While getting a fire truck still is a priority, the department is in a better position to buy an ambulance, Masirovits said. The ambulance approved by the trustees costs $152,260 but manufacturer Penn Care has agreed to take the department’s oldest ambulance, a 2021 model, in trade at a value of $52,260, making the purchase price of a 2025 ambulance $100,000, the chief said.

By purchasing a new ambulance, the oldest of three ambulances on the road would be a 2023 model. 

“Looking down the road, if we can maintain these three ambulances for a minimum of the next five years, that will allow us to save money to put more money towards a fire truck,” Masirovits said.

Ferrara said $100,000 is “a lot of money” and he left the department head meeting “waffling” as to which way to go. 

“To the chief’s credit, he explained that 85 percent of our runs throughout the year are emergency-medical related,” Ferrara said. “So, our ambulances get a lot of use.
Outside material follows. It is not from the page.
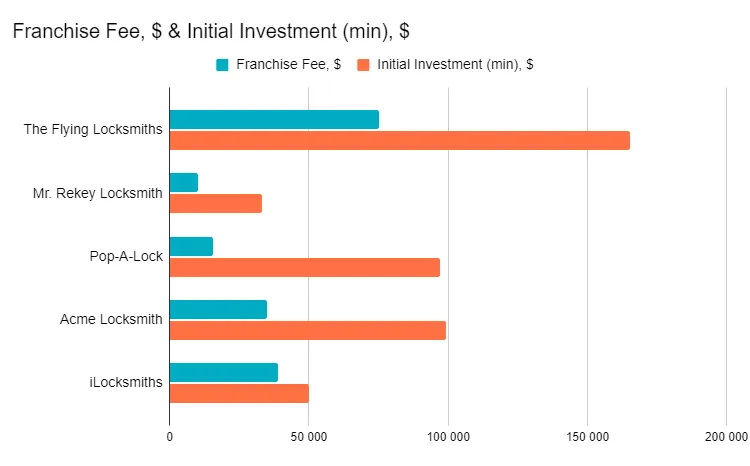Click the '100 000' x-axis tick label
This screenshot has height=466, width=750.
tap(448, 437)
Not knowing what’s coming down the road in a year or two, that price could be considerably higher.”

Medical calls made up 80 percent of the department’s responses in 2024; 74.5 percent in 2023.

The department’s fire trucks “will be another subject for another time,” Ferrara said. “We really have to sit down and talk about what the future is for those trucks.”

The time is now to discuss fire trucks, Suttles said.

“We need EMS vehicles, but we need not to forget that our number one is fire department,” he said. “We’re fire first.”

Suttles said the current fleet of ambulances is solid and he would rather the $100,000 dedicated to a new ambulance be put into the fire truck fund the trustees authorized the creation of last year.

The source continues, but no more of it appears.